━━━ Source passage ━━━
Verna Dinah Viajar

Mapping of trade unions' use of digital communication and education tools

How are global union federations in the Asia-Pacific region and their national and local affiliates responding to the pandemic?

The COVID-19 pandemic has upended millions of lives. Lockdowns, large scale layoffs and community quarantines have fundamentally disrupted trade union work at the global and local levels. This brief study maps out how global union federations in the Asia-Pacific region and their national and local affiliates are responding to the pandemic and how they are using alternative online communication and education tools to continue their union work. 

The newly-launched report is based on interviews with nine Asia GUF regional secretaries and one international workers’ organization. It shows how COVID-19 has served as a catalyst for digital transformation of trade unions in Asia and highlights challenges. The report illustrates how, after the initial shock of the pandemic, unions began to use digital technology to communicate, educate and campaign at the local and regional level. The GUFs initially connected with their national affiliates using whatever digital tools available and then gradually began to establish regular communication channels on common platforms through skills training and in some instances providing the hardware to ensure affiliates in all countries can participate.

The research highlights how the digital divide affected unions operating in countries across the Global South where Internet is not always readily available and how this is made worse in rural settings where access to communication an information is often severely limited. The high costs of Internet connections as well as smart phones are a major stumbling block to ensure effective use of digital applications and methods for communication and education within and between unions. Digital literacy also varies from country to country and from one economic sector to another. The need to address the digital divide was stressed upon by all the representatives that took part in the interviews.

All GUFs reported that workers in their various sectors were seriously affected by the pandemic and during this time when solidarity was most needed, social distance also had to be observed. Many employers took advantage of this situation by retrenching and restructuring operations without consultation or consideration of the impact on employees, especially migrant workers who had to choose between being trapped in cities without any means of sustenance or making difficult arrangements to get back home where they could potentially spread the virus. Other employers were slow to implement health and safety protocols and unions had to negotiate for increased protection of their members, especially workers employed in essential services.

The GUFs themselves were seriously affected as all their education, campaign and organisational activities required travel and bringing worker representatives physically together. They had to develop totally new plans with new activities that relied on digital applications and methods. While GUFs indicated that many of the kinds of activities they planned previously would resume as soon as the pandemic subsides, they also acknowledged that there would be an increasing use of digital tools and methods in the future to connect unions, to educate workers and to build regional and global solidarity.

A number of practical recommendations emerged from this research including the need for unions to design their own digital applications to support their recruitment, organising and collective bargaining strategies. These recommendations will be concretised into plans; however, the immediate challenge is to increase the understanding of digital applications and develop the skills at a grassroots level to ensure that no section of workers are left behind.

Text written by Saliem Patel.

The views expressed in this publication are not necessarily those of FES.
━━━ Material shown ━━━
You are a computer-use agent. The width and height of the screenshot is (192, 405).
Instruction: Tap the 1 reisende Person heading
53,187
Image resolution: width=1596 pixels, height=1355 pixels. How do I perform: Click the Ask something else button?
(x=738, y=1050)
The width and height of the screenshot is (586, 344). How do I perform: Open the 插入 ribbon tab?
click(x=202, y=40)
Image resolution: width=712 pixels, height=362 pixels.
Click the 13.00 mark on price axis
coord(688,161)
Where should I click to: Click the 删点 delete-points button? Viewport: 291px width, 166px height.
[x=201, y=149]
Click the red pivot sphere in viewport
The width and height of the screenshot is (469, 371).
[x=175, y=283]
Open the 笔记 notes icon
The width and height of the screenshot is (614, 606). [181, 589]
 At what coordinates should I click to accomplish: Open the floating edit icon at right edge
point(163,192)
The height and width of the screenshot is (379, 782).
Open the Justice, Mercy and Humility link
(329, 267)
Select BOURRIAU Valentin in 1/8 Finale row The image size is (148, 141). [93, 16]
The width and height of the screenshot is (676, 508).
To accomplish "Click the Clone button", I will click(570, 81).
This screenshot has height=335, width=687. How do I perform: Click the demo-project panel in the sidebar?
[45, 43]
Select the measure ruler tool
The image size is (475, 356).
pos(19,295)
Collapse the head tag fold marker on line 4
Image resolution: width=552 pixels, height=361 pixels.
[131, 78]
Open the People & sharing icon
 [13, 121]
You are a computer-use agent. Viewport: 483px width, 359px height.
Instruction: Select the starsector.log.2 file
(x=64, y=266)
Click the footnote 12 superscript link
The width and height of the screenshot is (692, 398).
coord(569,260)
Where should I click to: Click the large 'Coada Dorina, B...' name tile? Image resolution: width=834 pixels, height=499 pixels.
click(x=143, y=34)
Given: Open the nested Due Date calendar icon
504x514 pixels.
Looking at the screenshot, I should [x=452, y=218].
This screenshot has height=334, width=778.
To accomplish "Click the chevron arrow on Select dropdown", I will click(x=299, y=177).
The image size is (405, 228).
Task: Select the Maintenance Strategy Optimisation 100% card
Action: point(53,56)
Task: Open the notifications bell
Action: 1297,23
━━━
Directions:
1) According to the trade union passage, why were the global union federations themselves seriously affected by the pandemic?
2) Retype the section of the trade union passage that opens with the words containing "The GUFs themselves" and closes with "and global solidarity.".

Solutions in order:
1) All of their education, campaign and organisational activities required travel and bringing worker representatives physically together. As a result, they had to develop entirely new plans with activities that relied on digital applications and methods.

2)
The GUFs themselves were seriously affected as all their education, campaign and organisational activities required travel and bringing worker representatives physically together. They had to develop totally new plans with new activities that relied on digital applications and methods. While GUFs indicated that many of the kinds of activities they planned previously would resume as soon as the pandemic subsides, they also acknowledged that there would be an increasing use of digital tools and methods in the future to connect unions, to educate workers and to build regional and global solidarity.